▶ Document extract

Hi Harry,

It looks like DMTCP has gone in some weird checkpointing loop. Can you try
unsetting DMTCP_CHECKPOINT_INTERVAL and try checkpointing manually from the
dmtcp_coordinator window? That might helps us shed some light on what went
wrong.

Also, would it be possible for you to share the application binary/code
with us to help us reproduce this issue?

Best,
Kapil

On Thu, May 17, 2018 at 6:36 PM harry mangalam <harry.manga...@uci.edu>
wrote:

> Hi All,
>
>
>
> We're currently using BLCR to c/r jobs on our academic cluster and after
> some work, it works great for the things that it can do, but recently the
> BL lost funding to support it and it will no longer run with new kernels.
>
>
>
> So we're looking for a new c/r infrastructure and a user from NYU rec'ed
> DMTCP. I used the version in the Ubuntu repository, but it would checkpoint
> OK, but would refuse to restart.
>
>
>
> I then downloaded the latest stable code, which compiled perfectly, as far
> as I could see, and installed it. It passed all the tests but one:
>
> ================================
>
> == Tests ==
> ..
>
>
>
> epoll1         FAILED
>               root-pids: [5791] msg: user program startup error, 2
> expected, 1 found, running=1
> ..

▶ Source excerpt

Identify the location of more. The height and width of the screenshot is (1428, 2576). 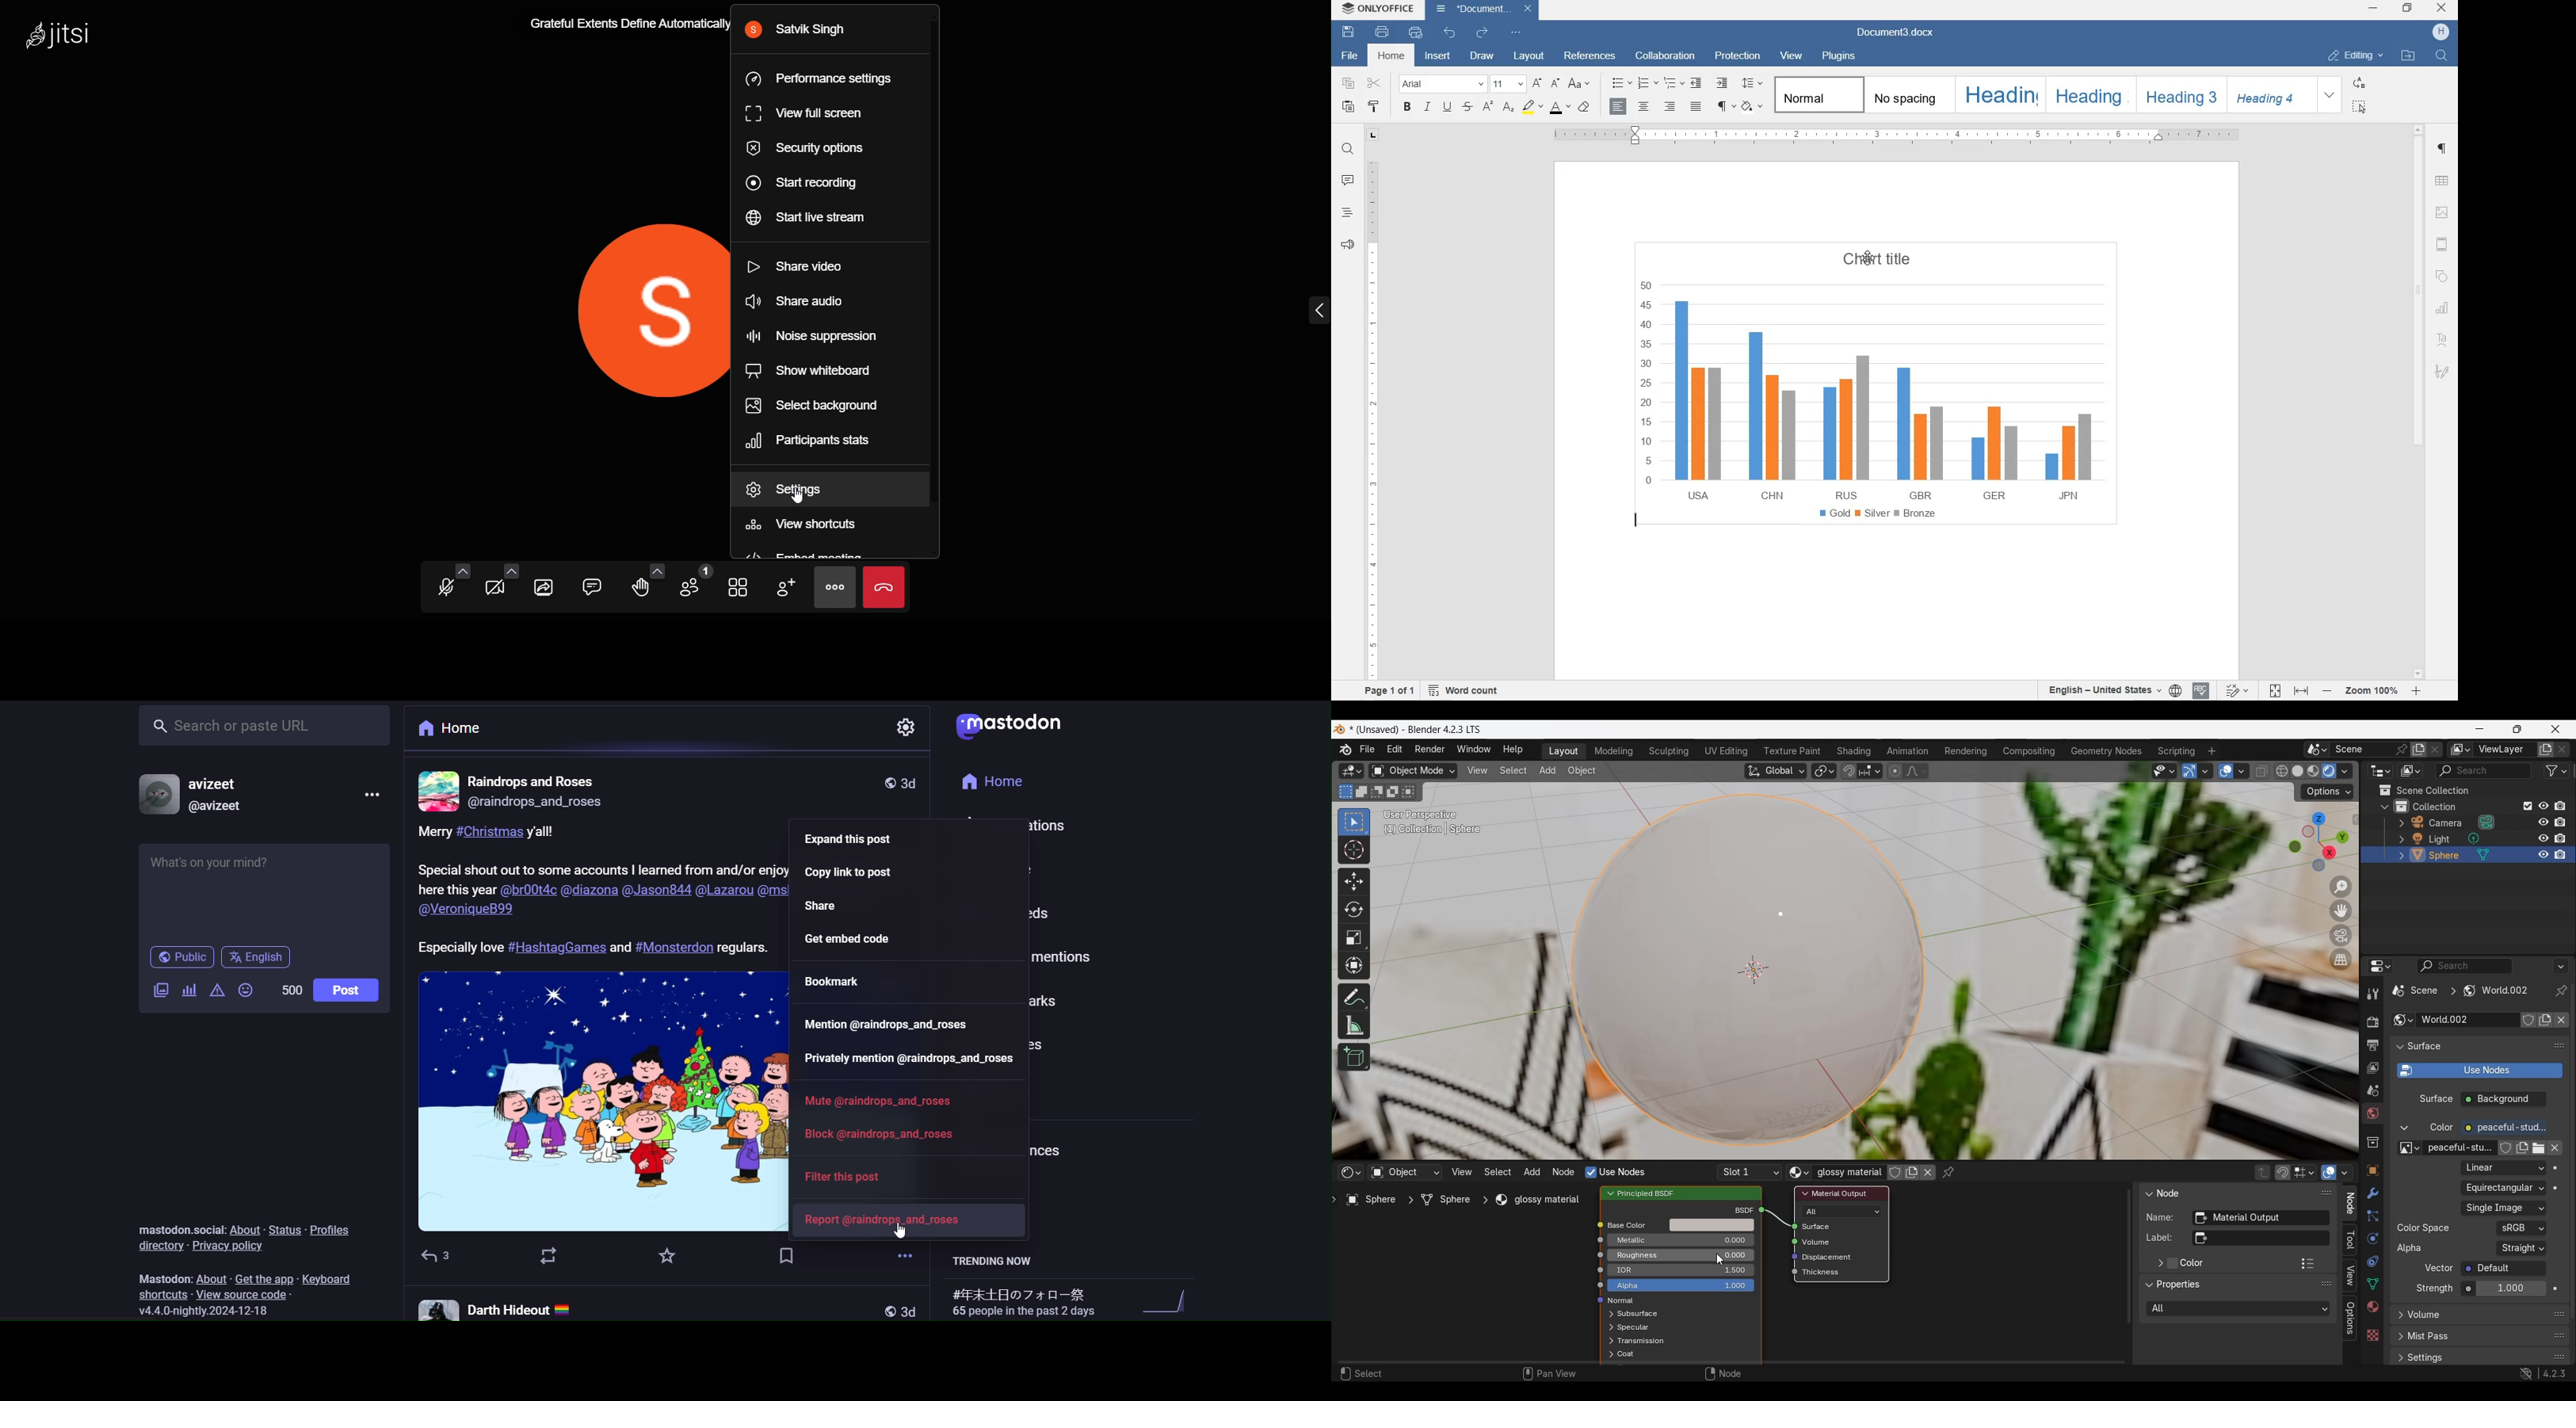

▶ Exercise task
Repeat word for word the passage of the DMTCP checkpointing message starting at "On Thu, May" and ending at "with new kernels.".

▶ Solution to this problem
On Thu, May 17, 2018 at 6:36 PM harry mangalam <harry.manga...@uci.edu>
wrote:

> Hi All,
>
>
>
> We're currently using BLCR to c/r jobs on our academic cluster and after
> some work, it works great for the things that it can do, but recently the
> BL lost funding to support it and it will no longer run with new kernels.